Your objective: Could you write out each of the records below exactly?

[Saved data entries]
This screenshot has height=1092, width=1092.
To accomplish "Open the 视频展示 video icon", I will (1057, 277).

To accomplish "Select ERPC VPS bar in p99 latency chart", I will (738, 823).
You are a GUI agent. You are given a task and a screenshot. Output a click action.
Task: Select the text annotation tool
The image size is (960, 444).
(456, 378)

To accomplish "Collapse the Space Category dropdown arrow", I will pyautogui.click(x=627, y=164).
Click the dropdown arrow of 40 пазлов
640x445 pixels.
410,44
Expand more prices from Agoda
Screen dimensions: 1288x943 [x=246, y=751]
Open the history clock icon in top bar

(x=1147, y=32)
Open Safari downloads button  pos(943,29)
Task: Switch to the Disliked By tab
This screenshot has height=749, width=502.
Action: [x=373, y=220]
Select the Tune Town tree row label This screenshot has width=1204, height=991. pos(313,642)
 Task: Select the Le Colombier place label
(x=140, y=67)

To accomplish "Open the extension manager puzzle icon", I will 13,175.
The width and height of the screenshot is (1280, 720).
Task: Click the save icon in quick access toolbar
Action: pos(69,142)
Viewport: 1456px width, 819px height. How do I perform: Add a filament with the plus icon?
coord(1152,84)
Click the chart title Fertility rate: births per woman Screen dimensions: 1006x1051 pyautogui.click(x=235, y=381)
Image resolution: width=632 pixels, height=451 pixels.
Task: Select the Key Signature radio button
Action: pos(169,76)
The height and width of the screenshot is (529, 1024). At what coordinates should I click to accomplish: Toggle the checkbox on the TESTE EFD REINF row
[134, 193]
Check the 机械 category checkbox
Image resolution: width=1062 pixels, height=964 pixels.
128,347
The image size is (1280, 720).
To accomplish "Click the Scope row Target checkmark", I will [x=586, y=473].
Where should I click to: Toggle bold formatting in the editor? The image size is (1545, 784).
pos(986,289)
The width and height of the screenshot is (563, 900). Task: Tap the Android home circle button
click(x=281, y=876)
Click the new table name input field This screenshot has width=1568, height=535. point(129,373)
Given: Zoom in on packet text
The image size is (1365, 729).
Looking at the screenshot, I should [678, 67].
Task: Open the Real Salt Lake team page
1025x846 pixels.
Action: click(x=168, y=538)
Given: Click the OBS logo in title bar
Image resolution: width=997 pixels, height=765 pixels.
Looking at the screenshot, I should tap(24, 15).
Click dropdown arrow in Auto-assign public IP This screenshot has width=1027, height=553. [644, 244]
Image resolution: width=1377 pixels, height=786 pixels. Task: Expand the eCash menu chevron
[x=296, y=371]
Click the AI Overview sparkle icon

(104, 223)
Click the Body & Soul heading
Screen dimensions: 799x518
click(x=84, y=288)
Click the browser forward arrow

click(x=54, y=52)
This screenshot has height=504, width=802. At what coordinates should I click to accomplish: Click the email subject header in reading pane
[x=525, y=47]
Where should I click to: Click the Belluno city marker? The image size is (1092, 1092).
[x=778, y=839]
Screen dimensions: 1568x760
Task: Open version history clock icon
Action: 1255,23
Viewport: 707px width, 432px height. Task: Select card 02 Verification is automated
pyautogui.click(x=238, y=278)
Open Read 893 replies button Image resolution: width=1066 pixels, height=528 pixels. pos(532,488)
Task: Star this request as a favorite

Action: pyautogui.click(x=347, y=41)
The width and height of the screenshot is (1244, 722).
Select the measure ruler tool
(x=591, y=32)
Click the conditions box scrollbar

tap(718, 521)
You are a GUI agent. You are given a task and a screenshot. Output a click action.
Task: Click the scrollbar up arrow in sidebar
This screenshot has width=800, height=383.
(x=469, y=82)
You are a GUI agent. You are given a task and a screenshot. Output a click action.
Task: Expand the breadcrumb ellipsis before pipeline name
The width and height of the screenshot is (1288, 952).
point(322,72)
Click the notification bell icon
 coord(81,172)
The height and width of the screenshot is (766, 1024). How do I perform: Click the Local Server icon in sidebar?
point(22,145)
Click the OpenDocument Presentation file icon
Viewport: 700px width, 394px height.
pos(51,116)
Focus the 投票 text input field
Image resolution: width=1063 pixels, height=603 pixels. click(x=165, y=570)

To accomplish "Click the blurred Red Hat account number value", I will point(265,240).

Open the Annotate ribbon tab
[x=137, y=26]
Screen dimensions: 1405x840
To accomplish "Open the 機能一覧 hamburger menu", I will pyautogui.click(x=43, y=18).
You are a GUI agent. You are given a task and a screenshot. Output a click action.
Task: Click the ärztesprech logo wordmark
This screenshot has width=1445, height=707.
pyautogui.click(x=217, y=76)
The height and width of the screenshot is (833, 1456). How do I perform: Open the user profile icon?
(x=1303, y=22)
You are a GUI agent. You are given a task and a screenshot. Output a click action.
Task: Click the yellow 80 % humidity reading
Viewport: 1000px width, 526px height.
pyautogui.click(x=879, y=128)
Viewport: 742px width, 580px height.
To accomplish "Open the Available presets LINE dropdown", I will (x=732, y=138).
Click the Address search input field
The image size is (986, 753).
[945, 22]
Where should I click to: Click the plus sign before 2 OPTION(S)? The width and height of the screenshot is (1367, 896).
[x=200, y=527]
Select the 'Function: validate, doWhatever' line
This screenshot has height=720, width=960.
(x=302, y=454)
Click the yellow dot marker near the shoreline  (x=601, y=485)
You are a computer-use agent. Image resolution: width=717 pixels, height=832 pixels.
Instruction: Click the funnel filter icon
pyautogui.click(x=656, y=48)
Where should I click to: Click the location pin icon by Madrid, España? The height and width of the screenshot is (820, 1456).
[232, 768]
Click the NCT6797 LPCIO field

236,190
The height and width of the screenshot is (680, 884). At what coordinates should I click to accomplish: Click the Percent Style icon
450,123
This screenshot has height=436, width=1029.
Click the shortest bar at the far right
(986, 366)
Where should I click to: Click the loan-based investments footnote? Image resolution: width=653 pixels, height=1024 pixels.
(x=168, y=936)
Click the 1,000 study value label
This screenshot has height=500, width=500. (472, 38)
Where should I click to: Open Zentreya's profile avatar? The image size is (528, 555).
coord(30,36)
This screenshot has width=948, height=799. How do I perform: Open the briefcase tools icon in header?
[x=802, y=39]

Your response:
This screenshot has height=1092, width=1092.
To accomplish "Open the 视频展示 video icon", I will (1057, 277).

To accomplish "Select ERPC VPS bar in p99 latency chart", I will (738, 823).
You are a GUI agent. You are given a task and a screenshot. Output a click action.
Task: Select the text annotation tool
The image size is (960, 444).
(456, 378)

To accomplish "Collapse the Space Category dropdown arrow", I will pyautogui.click(x=627, y=164).
Click the dropdown arrow of 40 пазлов
640x445 pixels.
410,44
Expand more prices from Agoda
Screen dimensions: 1288x943 [x=246, y=751]
Open the history clock icon in top bar

(x=1147, y=32)
Open Safari downloads button  pos(943,29)
Task: Switch to the Disliked By tab
This screenshot has height=749, width=502.
Action: [x=373, y=220]
Select the Tune Town tree row label This screenshot has width=1204, height=991. pos(313,642)
 Task: Select the Le Colombier place label
(x=140, y=67)

To accomplish "Open the extension manager puzzle icon", I will 13,175.
The width and height of the screenshot is (1280, 720).
Task: Click the save icon in quick access toolbar
Action: pos(69,142)
Viewport: 1456px width, 819px height. How do I perform: Add a filament with the plus icon?
coord(1152,84)
Click the chart title Fertility rate: births per woman Screen dimensions: 1006x1051 pyautogui.click(x=235, y=381)
Image resolution: width=632 pixels, height=451 pixels.
Task: Select the Key Signature radio button
Action: pos(169,76)
The height and width of the screenshot is (529, 1024). At what coordinates should I click to accomplish: Toggle the checkbox on the TESTE EFD REINF row
[134, 193]
Check the 机械 category checkbox
Image resolution: width=1062 pixels, height=964 pixels.
128,347
The image size is (1280, 720).
To accomplish "Click the Scope row Target checkmark", I will [x=586, y=473].
Where should I click to: Toggle bold formatting in the editor? The image size is (1545, 784).
pos(986,289)
The width and height of the screenshot is (563, 900). Task: Tap the Android home circle button
click(x=281, y=876)
Click the new table name input field This screenshot has width=1568, height=535. point(129,373)
Given: Zoom in on packet text
The image size is (1365, 729).
Looking at the screenshot, I should [678, 67].
Task: Open the Real Salt Lake team page
1025x846 pixels.
Action: click(x=168, y=538)
Given: Click the OBS logo in title bar
Image resolution: width=997 pixels, height=765 pixels.
Looking at the screenshot, I should tap(24, 15).
Click dropdown arrow in Auto-assign public IP This screenshot has width=1027, height=553. [644, 244]
Image resolution: width=1377 pixels, height=786 pixels. Task: Expand the eCash menu chevron
[x=296, y=371]
Click the AI Overview sparkle icon

(104, 223)
Click the Body & Soul heading
Screen dimensions: 799x518
click(x=84, y=288)
Click the browser forward arrow

click(x=54, y=52)
This screenshot has height=504, width=802. At what coordinates should I click to accomplish: Click the email subject header in reading pane
[x=525, y=47]
Where should I click to: Click the Belluno city marker? The image size is (1092, 1092).
[x=778, y=839]
Screen dimensions: 1568x760
Task: Open version history clock icon
Action: 1255,23
Viewport: 707px width, 432px height. Task: Select card 02 Verification is automated
pyautogui.click(x=238, y=278)
Open Read 893 replies button Image resolution: width=1066 pixels, height=528 pixels. pos(532,488)
Task: Star this request as a favorite

Action: pyautogui.click(x=347, y=41)
The width and height of the screenshot is (1244, 722).
Select the measure ruler tool
(x=591, y=32)
Click the conditions box scrollbar

tap(718, 521)
You are a GUI agent. You are given a task and a screenshot. Output a click action.
Task: Click the scrollbar up arrow in sidebar
This screenshot has width=800, height=383.
(x=469, y=82)
You are a GUI agent. You are given a task and a screenshot. Output a click action.
Task: Expand the breadcrumb ellipsis before pipeline name
The width and height of the screenshot is (1288, 952).
point(322,72)
Click the notification bell icon
 coord(81,172)
The height and width of the screenshot is (766, 1024). How do I perform: Click the Local Server icon in sidebar?
point(22,145)
Click the OpenDocument Presentation file icon
Viewport: 700px width, 394px height.
pos(51,116)
Focus the 投票 text input field
Image resolution: width=1063 pixels, height=603 pixels. click(x=165, y=570)

To accomplish "Click the blurred Red Hat account number value", I will point(265,240).

Open the Annotate ribbon tab
[x=137, y=26]
Screen dimensions: 1405x840
To accomplish "Open the 機能一覧 hamburger menu", I will pyautogui.click(x=43, y=18).
You are a GUI agent. You are given a task and a screenshot. Output a click action.
Task: Click the ärztesprech logo wordmark
This screenshot has width=1445, height=707.
pyautogui.click(x=217, y=76)
The height and width of the screenshot is (833, 1456). How do I perform: Open the user profile icon?
(x=1303, y=22)
You are a GUI agent. You are given a task and a screenshot. Output a click action.
Task: Click the yellow 80 % humidity reading
Viewport: 1000px width, 526px height.
pyautogui.click(x=879, y=128)
Viewport: 742px width, 580px height.
To accomplish "Open the Available presets LINE dropdown", I will (x=732, y=138).
Click the Address search input field
The image size is (986, 753).
[945, 22]
Where should I click to: Click the plus sign before 2 OPTION(S)? The width and height of the screenshot is (1367, 896).
[x=200, y=527]
Select the 'Function: validate, doWhatever' line
This screenshot has height=720, width=960.
(x=302, y=454)
Click the yellow dot marker near the shoreline  (x=601, y=485)
You are a computer-use agent. Image resolution: width=717 pixels, height=832 pixels.
Instruction: Click the funnel filter icon
pyautogui.click(x=656, y=48)
Where should I click to: Click the location pin icon by Madrid, España? The height and width of the screenshot is (820, 1456).
[232, 768]
Click the NCT6797 LPCIO field

236,190
The height and width of the screenshot is (680, 884). At what coordinates should I click to accomplish: Click the Percent Style icon
450,123
This screenshot has height=436, width=1029.
Click the shortest bar at the far right
(986, 366)
Where should I click to: Click the loan-based investments footnote? Image resolution: width=653 pixels, height=1024 pixels.
(x=168, y=936)
Click the 1,000 study value label
This screenshot has height=500, width=500. (472, 38)
Where should I click to: Open Zentreya's profile avatar? The image size is (528, 555).
coord(30,36)
This screenshot has width=948, height=799. How do I perform: Open the briefcase tools icon in header?
[x=802, y=39]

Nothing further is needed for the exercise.